> [WHAT THE TASK REQUIRES]: Reproduce every one of the records below, word for word and line for line.

> [SOURCE MATERIAL]:
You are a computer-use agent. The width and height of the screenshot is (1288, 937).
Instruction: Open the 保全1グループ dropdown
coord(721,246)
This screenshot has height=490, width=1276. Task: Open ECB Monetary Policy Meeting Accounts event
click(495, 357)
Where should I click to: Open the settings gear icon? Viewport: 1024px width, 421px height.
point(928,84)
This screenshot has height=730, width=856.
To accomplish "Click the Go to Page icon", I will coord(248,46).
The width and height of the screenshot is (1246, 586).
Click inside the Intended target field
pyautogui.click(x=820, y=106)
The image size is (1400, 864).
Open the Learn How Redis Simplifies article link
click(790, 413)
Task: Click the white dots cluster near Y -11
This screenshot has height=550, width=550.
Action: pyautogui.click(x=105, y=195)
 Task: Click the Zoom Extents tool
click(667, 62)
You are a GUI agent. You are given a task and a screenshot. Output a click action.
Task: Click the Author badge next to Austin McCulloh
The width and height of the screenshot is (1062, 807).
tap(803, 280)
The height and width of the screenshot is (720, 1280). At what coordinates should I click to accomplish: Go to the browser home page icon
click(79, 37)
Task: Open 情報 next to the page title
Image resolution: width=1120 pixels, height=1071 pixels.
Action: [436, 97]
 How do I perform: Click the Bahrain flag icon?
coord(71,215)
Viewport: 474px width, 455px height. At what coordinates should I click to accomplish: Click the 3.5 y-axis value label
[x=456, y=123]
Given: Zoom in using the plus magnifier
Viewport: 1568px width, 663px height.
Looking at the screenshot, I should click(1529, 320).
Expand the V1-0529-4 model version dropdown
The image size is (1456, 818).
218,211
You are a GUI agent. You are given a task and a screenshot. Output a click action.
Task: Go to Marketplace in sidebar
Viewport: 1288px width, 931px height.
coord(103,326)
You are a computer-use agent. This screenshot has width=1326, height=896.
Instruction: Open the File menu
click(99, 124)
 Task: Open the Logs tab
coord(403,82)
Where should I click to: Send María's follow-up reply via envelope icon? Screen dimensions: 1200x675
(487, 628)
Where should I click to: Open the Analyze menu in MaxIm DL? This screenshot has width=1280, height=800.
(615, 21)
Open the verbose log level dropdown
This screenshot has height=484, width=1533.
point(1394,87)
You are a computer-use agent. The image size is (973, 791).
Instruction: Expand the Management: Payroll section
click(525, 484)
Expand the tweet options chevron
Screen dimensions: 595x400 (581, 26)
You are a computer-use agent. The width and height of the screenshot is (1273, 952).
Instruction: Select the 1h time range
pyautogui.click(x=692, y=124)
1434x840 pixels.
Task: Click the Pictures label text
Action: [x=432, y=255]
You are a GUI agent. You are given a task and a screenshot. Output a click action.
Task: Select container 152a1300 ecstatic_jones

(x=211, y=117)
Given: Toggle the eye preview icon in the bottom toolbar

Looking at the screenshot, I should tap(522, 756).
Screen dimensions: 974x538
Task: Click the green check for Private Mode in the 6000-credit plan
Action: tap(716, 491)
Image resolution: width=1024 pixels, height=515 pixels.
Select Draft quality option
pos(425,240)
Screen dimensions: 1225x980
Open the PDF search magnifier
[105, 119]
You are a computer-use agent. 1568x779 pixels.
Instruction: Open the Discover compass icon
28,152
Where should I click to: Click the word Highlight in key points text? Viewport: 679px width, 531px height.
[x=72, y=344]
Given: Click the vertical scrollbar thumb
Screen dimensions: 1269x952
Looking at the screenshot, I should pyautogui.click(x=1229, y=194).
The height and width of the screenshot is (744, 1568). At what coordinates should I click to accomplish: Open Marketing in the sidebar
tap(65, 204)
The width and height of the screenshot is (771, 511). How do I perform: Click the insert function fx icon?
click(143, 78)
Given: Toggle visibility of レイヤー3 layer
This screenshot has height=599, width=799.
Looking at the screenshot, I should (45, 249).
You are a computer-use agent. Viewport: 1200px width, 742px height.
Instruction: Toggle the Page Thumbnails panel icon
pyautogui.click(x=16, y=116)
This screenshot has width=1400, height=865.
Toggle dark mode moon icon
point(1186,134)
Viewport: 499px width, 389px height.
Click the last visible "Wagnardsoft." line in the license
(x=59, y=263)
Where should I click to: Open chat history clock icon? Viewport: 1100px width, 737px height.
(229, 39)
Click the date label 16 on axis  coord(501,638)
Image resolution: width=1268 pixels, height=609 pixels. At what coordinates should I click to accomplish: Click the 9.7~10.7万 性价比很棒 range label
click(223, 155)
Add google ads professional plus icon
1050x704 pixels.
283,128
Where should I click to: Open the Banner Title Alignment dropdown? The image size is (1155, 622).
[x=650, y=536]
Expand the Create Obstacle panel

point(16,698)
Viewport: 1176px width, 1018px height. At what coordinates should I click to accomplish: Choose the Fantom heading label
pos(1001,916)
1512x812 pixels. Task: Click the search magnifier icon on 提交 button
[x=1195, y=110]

> [EXPECTED ANSWER]:
You are a computer-use agent. The width and height of the screenshot is (1288, 937).
Instruction: Open the 保全1グループ dropdown
coord(721,246)
This screenshot has height=490, width=1276. Task: Open ECB Monetary Policy Meeting Accounts event
click(495, 357)
Where should I click to: Open the settings gear icon? Viewport: 1024px width, 421px height.
point(928,84)
This screenshot has height=730, width=856.
To accomplish "Click the Go to Page icon", I will coord(248,46).
The width and height of the screenshot is (1246, 586).
Click inside the Intended target field
pyautogui.click(x=820, y=106)
The image size is (1400, 864).
Open the Learn How Redis Simplifies article link
click(790, 413)
Task: Click the white dots cluster near Y -11
This screenshot has height=550, width=550.
Action: pyautogui.click(x=105, y=195)
 Task: Click the Zoom Extents tool
click(667, 62)
You are a GUI agent. You are given a task and a screenshot. Output a click action.
Task: Click the Author badge next to Austin McCulloh
The width and height of the screenshot is (1062, 807).
tap(803, 280)
The height and width of the screenshot is (720, 1280). At what coordinates should I click to accomplish: Go to the browser home page icon
click(79, 37)
Task: Open 情報 next to the page title
Image resolution: width=1120 pixels, height=1071 pixels.
Action: [436, 97]
 How do I perform: Click the Bahrain flag icon?
coord(71,215)
Viewport: 474px width, 455px height. At what coordinates should I click to accomplish: Click the 3.5 y-axis value label
[x=456, y=123]
Given: Zoom in using the plus magnifier
Viewport: 1568px width, 663px height.
Looking at the screenshot, I should click(1529, 320).
Expand the V1-0529-4 model version dropdown
The image size is (1456, 818).
218,211
You are a GUI agent. You are given a task and a screenshot. Output a click action.
Task: Go to Marketplace in sidebar
Viewport: 1288px width, 931px height.
coord(103,326)
You are a computer-use agent. This screenshot has width=1326, height=896.
Instruction: Open the File menu
click(99, 124)
 Task: Open the Logs tab
coord(403,82)
Where should I click to: Send María's follow-up reply via envelope icon? Screen dimensions: 1200x675
(487, 628)
Where should I click to: Open the Analyze menu in MaxIm DL? This screenshot has width=1280, height=800.
(615, 21)
Open the verbose log level dropdown
This screenshot has height=484, width=1533.
point(1394,87)
You are a computer-use agent. The image size is (973, 791).
Instruction: Expand the Management: Payroll section
click(525, 484)
Expand the tweet options chevron
Screen dimensions: 595x400 (581, 26)
You are a computer-use agent. The width and height of the screenshot is (1273, 952).
Instruction: Select the 1h time range
pyautogui.click(x=692, y=124)
1434x840 pixels.
Task: Click the Pictures label text
Action: [x=432, y=255]
You are a GUI agent. You are given a task and a screenshot. Output a click action.
Task: Select container 152a1300 ecstatic_jones

(x=211, y=117)
Given: Toggle the eye preview icon in the bottom toolbar

Looking at the screenshot, I should tap(522, 756).
Screen dimensions: 974x538
Task: Click the green check for Private Mode in the 6000-credit plan
Action: tap(716, 491)
Image resolution: width=1024 pixels, height=515 pixels.
Select Draft quality option
pos(425,240)
Screen dimensions: 1225x980
Open the PDF search magnifier
[105, 119]
You are a computer-use agent. 1568x779 pixels.
Instruction: Open the Discover compass icon
28,152
Where should I click to: Click the word Highlight in key points text? Viewport: 679px width, 531px height.
[x=72, y=344]
Given: Click the vertical scrollbar thumb
Screen dimensions: 1269x952
Looking at the screenshot, I should pyautogui.click(x=1229, y=194).
The height and width of the screenshot is (744, 1568). At what coordinates should I click to accomplish: Open Marketing in the sidebar
tap(65, 204)
The width and height of the screenshot is (771, 511). How do I perform: Click the insert function fx icon?
click(143, 78)
Given: Toggle visibility of レイヤー3 layer
This screenshot has height=599, width=799.
Looking at the screenshot, I should (45, 249).
You are a computer-use agent. Viewport: 1200px width, 742px height.
Instruction: Toggle the Page Thumbnails panel icon
pyautogui.click(x=16, y=116)
This screenshot has width=1400, height=865.
Toggle dark mode moon icon
point(1186,134)
Viewport: 499px width, 389px height.
Click the last visible "Wagnardsoft." line in the license
(x=59, y=263)
Where should I click to: Open chat history clock icon? Viewport: 1100px width, 737px height.
(229, 39)
Click the date label 16 on axis  coord(501,638)
Image resolution: width=1268 pixels, height=609 pixels. At what coordinates should I click to accomplish: Click the 9.7~10.7万 性价比很棒 range label
click(223, 155)
Add google ads professional plus icon
1050x704 pixels.
283,128
Where should I click to: Open the Banner Title Alignment dropdown? The image size is (1155, 622).
[x=650, y=536]
Expand the Create Obstacle panel

point(16,698)
Viewport: 1176px width, 1018px height. At what coordinates should I click to accomplish: Choose the Fantom heading label
pos(1001,916)
1512x812 pixels. Task: Click the search magnifier icon on 提交 button
[x=1195, y=110]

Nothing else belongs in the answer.